To be continued[edit]

As this discussion has branched into issues not directly about the guideline itself, I will see if I can't get some clarity about the facts involved before we continue here. Anyone interested is invited to head over to

I will extend the list as the story unfolds. Paradoctor (talk) 19:06, 1 July 2014 (UTC)

We have clarity; everyone disagreed with you. That you still consider yourself correct and everyone else wrong is really uninteresting at this point. I started a discussion about your Russia recategorization at Wikipedia talk:WikiProject Russia#Recategorization of Category:Cities and towns in Russia, as that's really outside the scope of this page outside of it being a mere example in the discussion here. I strongly suggest you wait to see the outcome of this before you make any other such changes. postdlf (talk) 19:43, 1 July 2014 (UTC)
Having acquired some additional detachment, I see that the situation might benefit from additional information pertaining to postdlf's inquiry about my intentions (not "intent", which has connotations I don't particularly like).
From the discussion so far, a few things became clear to me.
  1. There is a serious discrepancy between WP:CAT and its implementation. This means that at least one of them needs to be changed to reflect the other.
  2. If I'm right, the problem has been here for a long time, and very probably exists not just in the Northern Irish, Russian and American categories.
  3. If I'm right, a lot of people will have to be convinced to change their categorization habits.
  4. While I think the potential solutions to the issues at hand would be rather straightforward, and judging from the reactions so far, either I'm smarter or wronger than I thought.
  5. It is possible that, even if I'm right, there could be enough resistance to prevent fixing the problem.
Since I am not a a masochist, I won't pursue this matter if the latter should turn out to be true. For this reason, I have started with a clear-cut case. I'll decide how to go on depending on the outcome of that one. Paradoctor (talk) 10:39, 2 July 2014 (UTC)
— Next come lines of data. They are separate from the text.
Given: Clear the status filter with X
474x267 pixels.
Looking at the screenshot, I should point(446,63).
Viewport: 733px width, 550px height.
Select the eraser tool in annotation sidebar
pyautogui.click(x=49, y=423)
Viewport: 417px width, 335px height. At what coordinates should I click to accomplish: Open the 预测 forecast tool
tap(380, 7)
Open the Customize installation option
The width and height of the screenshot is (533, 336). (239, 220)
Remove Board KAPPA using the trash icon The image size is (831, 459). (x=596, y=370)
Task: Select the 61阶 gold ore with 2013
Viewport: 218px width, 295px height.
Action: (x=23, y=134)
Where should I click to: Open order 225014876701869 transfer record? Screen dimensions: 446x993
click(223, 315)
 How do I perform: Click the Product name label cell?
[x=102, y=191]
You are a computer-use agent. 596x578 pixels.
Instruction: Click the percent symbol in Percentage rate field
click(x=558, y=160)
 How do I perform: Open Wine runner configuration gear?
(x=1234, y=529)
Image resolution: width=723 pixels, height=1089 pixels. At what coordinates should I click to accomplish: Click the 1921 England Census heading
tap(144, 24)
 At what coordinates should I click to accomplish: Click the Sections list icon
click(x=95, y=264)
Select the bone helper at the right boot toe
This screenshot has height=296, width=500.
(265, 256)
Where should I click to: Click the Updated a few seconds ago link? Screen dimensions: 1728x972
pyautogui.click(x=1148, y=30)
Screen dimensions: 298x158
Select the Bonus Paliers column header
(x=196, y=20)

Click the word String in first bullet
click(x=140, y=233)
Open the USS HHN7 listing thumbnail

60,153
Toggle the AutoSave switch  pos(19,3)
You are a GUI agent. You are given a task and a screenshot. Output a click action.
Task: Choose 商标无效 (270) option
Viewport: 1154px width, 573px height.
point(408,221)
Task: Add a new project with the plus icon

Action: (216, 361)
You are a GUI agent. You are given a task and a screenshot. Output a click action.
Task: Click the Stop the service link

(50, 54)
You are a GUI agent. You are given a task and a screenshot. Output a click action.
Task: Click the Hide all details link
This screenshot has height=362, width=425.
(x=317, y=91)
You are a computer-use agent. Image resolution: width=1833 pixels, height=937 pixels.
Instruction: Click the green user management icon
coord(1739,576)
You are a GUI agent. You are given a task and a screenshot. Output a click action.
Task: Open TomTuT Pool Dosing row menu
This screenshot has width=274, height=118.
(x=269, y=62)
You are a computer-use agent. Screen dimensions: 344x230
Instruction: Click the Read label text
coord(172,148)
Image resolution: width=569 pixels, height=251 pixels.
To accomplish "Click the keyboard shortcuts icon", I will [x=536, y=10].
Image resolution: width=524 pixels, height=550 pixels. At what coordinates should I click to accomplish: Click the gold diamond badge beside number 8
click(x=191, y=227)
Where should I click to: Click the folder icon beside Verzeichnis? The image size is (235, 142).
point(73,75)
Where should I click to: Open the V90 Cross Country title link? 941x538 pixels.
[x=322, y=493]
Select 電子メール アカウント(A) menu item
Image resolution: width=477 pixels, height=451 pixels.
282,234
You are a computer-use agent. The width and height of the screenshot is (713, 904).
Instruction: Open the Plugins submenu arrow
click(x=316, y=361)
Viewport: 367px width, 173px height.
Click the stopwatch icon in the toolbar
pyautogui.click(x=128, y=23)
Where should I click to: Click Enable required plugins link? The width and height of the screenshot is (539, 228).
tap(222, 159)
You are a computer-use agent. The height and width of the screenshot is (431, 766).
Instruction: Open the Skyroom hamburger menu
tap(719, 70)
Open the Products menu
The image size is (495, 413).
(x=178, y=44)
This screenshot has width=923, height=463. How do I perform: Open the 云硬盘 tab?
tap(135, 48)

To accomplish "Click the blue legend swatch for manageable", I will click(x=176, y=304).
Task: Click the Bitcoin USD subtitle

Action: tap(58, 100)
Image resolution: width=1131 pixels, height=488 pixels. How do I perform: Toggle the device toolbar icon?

Wikipedia:Categorization#Template categorization[edit]

I'd like to challenge that. Those clicking the category link who are not editing would not be inconvenienced. Those clicking the category link who are improving the encyclopedia would find this imporant to be there. Anna Frodesiak (talk) 06:01, 4 July 2014 (UTC)

If you are suggesting that templates (and possibly, by extension, other bits of wp "plumbing") be placed under Category:Articles then I oppose. There are other ways for an editor to find a template - e.g. from an article, from a template category or from a (talk page) wikiproject category. DexDor (talk)
Hmmmmm, "other ways...from an article", that's a good point, and "plumbing", good point again -- why clog the cat with non-article hairballs. Anna Frodesiak (talk) 06:43, 4 July 2014 (UTC)
There's also a couple of other reasons: If templates were allowed under Category:Articles then it'd be less easy to spot templates that aren't categorized (correctly) under Category:Wikipedia templates and we'd get more categories appearing at CFD that contain just one article (usually an eponymous bio) and a corresponding template. DexDor (talk) 19:16, 5 July 2014 (UTC)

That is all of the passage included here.